Neben dieser Hauptforderung kann der Kläger auch die geltend gemachten Zinsen seit Rechtshängigkeit beanspruchen. In der Rechtsprechung des Bundesverwaltungsgerichts (vgl. z.B. BVerwG, Beschluss vom 25. Januar 2006, NVwZ 2006, S. 605), der sich der erkennende Senat anschließt, kann auch hinsichtlich öffentlichrechtlicher Geldforderungen ein Anspruch auf Prozesszinsen ab Rechts-hängigkeit entsprechend § 291 ZPO bestehen. Voraussetzung ist lediglich, dass die Geldforderung der Höhe nach feststeht, sie muss rechnerisch unzweifelhaft ermittelt werden können. Das ist hier der Fall, wie die Ermittlung und Berechnung der Fahrtkosten durch den Kläger in Höhe von 3.971,-- € belegt. Der Beginn der gesetzlichen Zinsen in Höhe von fünf Prozent über dem Basiszinssatz (vgl. § 291 BGB i.V.m. § 288 Abs. 1 BGB) ist dabei der 23. Februar 2006, der Tag der Klageerhebung beim Verwaltungsgericht.

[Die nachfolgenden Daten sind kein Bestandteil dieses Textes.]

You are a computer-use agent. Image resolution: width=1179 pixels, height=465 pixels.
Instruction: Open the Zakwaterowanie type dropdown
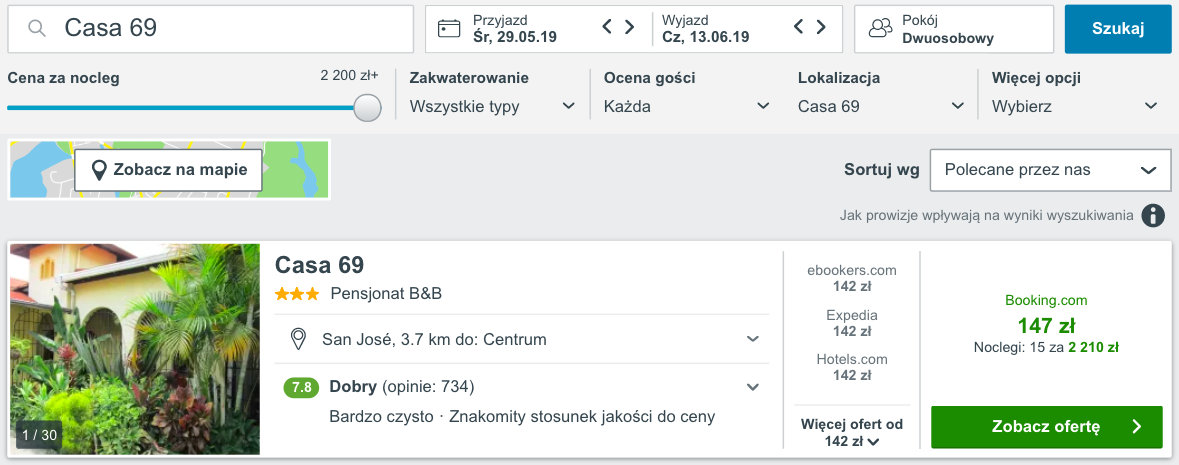tap(493, 106)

Die Kostenentscheidung folgt aus § 154 Abs. 1 VwGO.

Der Ausspruch der vorläufigen Vollstreckbarkeit des Urteils ergibt sich aus § 167 VwGO.

Die Revision wird nicht zugelassen, weil Gründe der in § 132 Abs. 2 VwGO bezeichneten Art nicht vorliegen.

Beschluss

Der Wert des Streitgegenstandes wird für das Berufungsverfahren auf 3.971,-- € festgesetzt (§ 52 Abs. 1 GKG).